From The Lede

5 celebrity connections to Huntsville you might not know

Dolly Parton onstage in 2014 in New York. (Photo by Charles Sykes/Invision/AP)

Notable entries on the Wikipedia page “List of people from Huntsville, Alabama” include: “Gone Girl” star Kim Dickens, pro wrestling legend Bobby Eaton, “The Wire” actor Reg E. Cathey, NFL Hall of Famer John Stallworth, Hollywood legend Tallulah Bankhead and “Bed Intruder Song” internet personality Antoine Dodson. Wikipedia cofounder Jimmy Wales, as many locals know, is a Huntsville native too.

In addition to well-known people from here, there are some interesting connections between the Huntsville area and celebrities who aren’t from here. Below are five such connections.

Dolly Parton

Country music legend Dolly Parton’s sister Cassie Ann Parton is a former Huntsville resident. In a 2018 interview with AL.com reporter Greg Garrison, Parton said, “I’ve always liked Alabama. My sister married a guy, Larry Seaver, that was on the police force in Huntsville, Alabama. So they lived there, and they had two children, and one of them was born there. My sister, they lived there for years before they moved back to Nashville. But we still go. We still go back and forth. My husband and I love it there.”

ZZ Top’s Billy Gibbons

Rock And Roll Hall Of Famer Billy Gibbons is married to Madison native Gilligan Stillwater. In recent years, the ZZ Top guitarist/singer has been spotted at a few local Tex-Mex restaurants and the Huntsville location of a big-box music instrument retail chain.

The Olsen twins

“Full House” child actors and sisters Mary-Kate Olsen and Ashley Olsen, aka the Olsen twins, filmed a 1996 episode of their musical mystery video series “The Adventures of Mary-Kate & Ashley” in Huntsville. The episode was titled “The Case of the U.S. Space Camp Mission.”

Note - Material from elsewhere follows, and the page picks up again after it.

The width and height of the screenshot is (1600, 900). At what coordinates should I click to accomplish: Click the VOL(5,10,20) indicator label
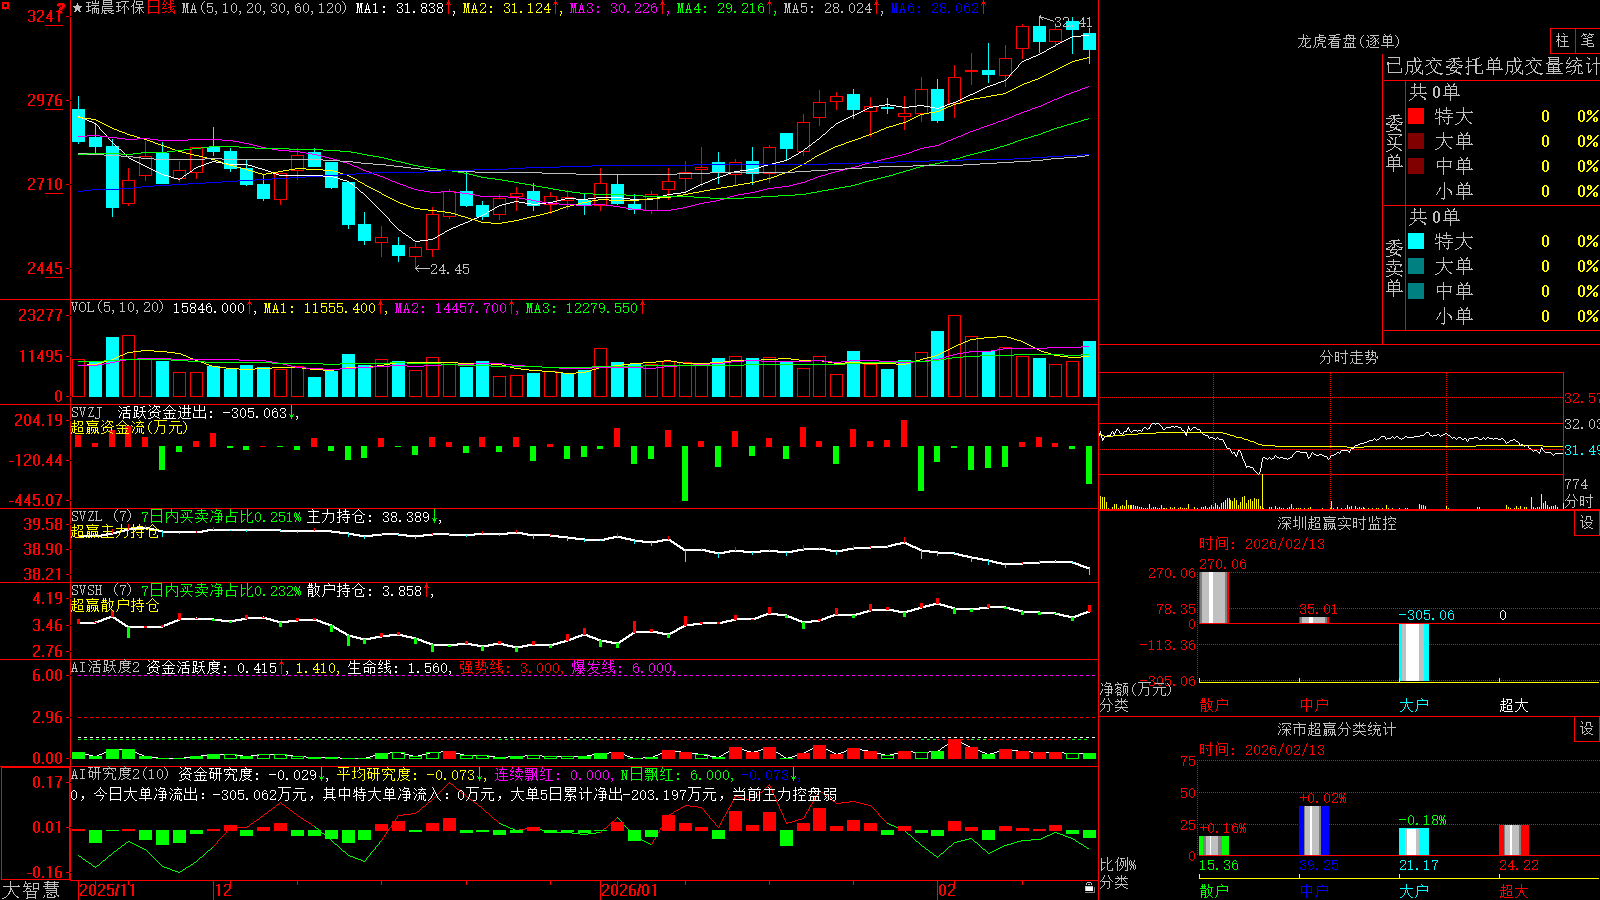pyautogui.click(x=117, y=307)
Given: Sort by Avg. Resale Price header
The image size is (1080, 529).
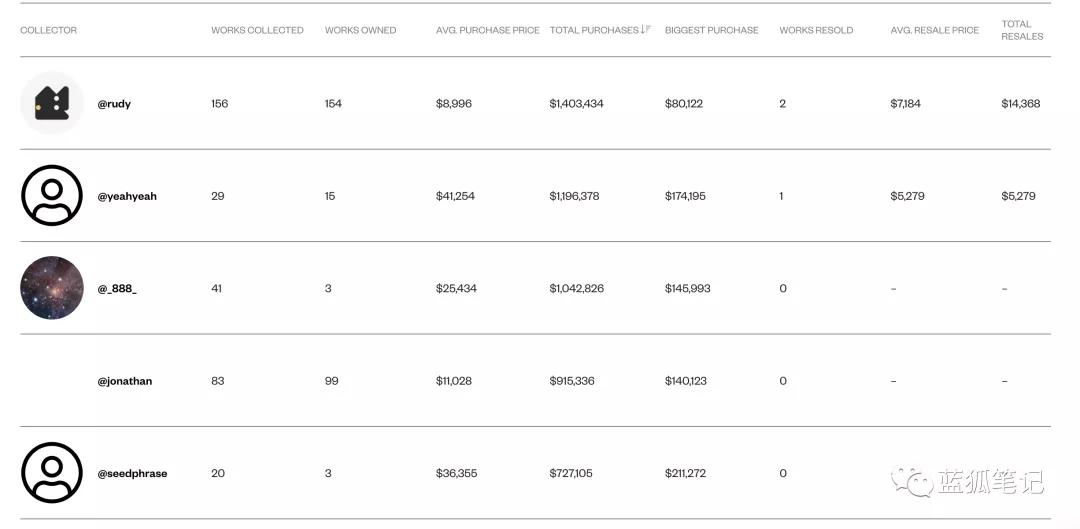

According to film/tv info website imdb.com, at the time of filming, the then 9-year-old Olsen twins had both lost their front teeth. “In order for the gaps not to show in the video, both girls had custom-made fake teeth, known as ‘flippers,’ done.” The Olsens wore flippers both on “Full House” and their video series. However, according to imdb.com, when leaving for their Huntsville shot, both Mary-Kate and Ashley forgot to bring their dentures. “They were forced to run around Huntsville in search of a dentist who could make them new, emergency flippers before they could begin filming.”

Fred ‘Rerun’ Berry

Fred Berry played the jovial, red-beret-sporting character “Rerun” on classic ‘70s sitcom “What’s Happening!”. Following struggles with substances, Berry found solace and strength in his faith. In the mid ‘90s, Berry made his way from Hollywood to the Huntsville area. In Alabama, Berry rebooted as a motivational speaker and according to his 2003 Los Angeles Times obituary, citing a 1996 People magazine interview, “an unpaid associate minister and evangelist at the Little Shiloh Church on the outskirts of Huntsville, Ala., where he had moved from Los Angeles a year and a half earlier.” The obit quotes Berry as telling the Los Angeles Sentinel, “I’d been going to churches for the past 12 years, to all kinds of services, but when I walked in here, I felt the power of God. I didn’t want to leave.” Berry later returned to Los Angeles, where he died in his sleep at age 52 following a recent stroke.

Kansas

Classic-rock band Kansas is known for prog-tinged ‘70s hits like “Dust In The Wind” and “Carry on Wayward Son.” The group shot proto music-videos for four songs off their 1979 album “Monolith” in Huntsville. Three of those videos were shot at the Von Braun Center, where the band was doing pre-tour rehearsals. For the track “Reason to Be” Kansas ventured to Three Caves, at the base of local mountain Monte Sano. In our 2017 interview, guitarist Richard Williams recalled, “We wanted to do something different for that one song, rather than just another up on the stage, and so we did it there. And what I remember most about it, was for some reason Phil [Ehart, Kansas drummer] decided, as we’re wandering through the caves pretending to be singing it, there’s so drums in it but Phil’s in the band and he’s just walking around with this stupid moose-hat on his head. What is he doing that for? It doesn’t make any sense.”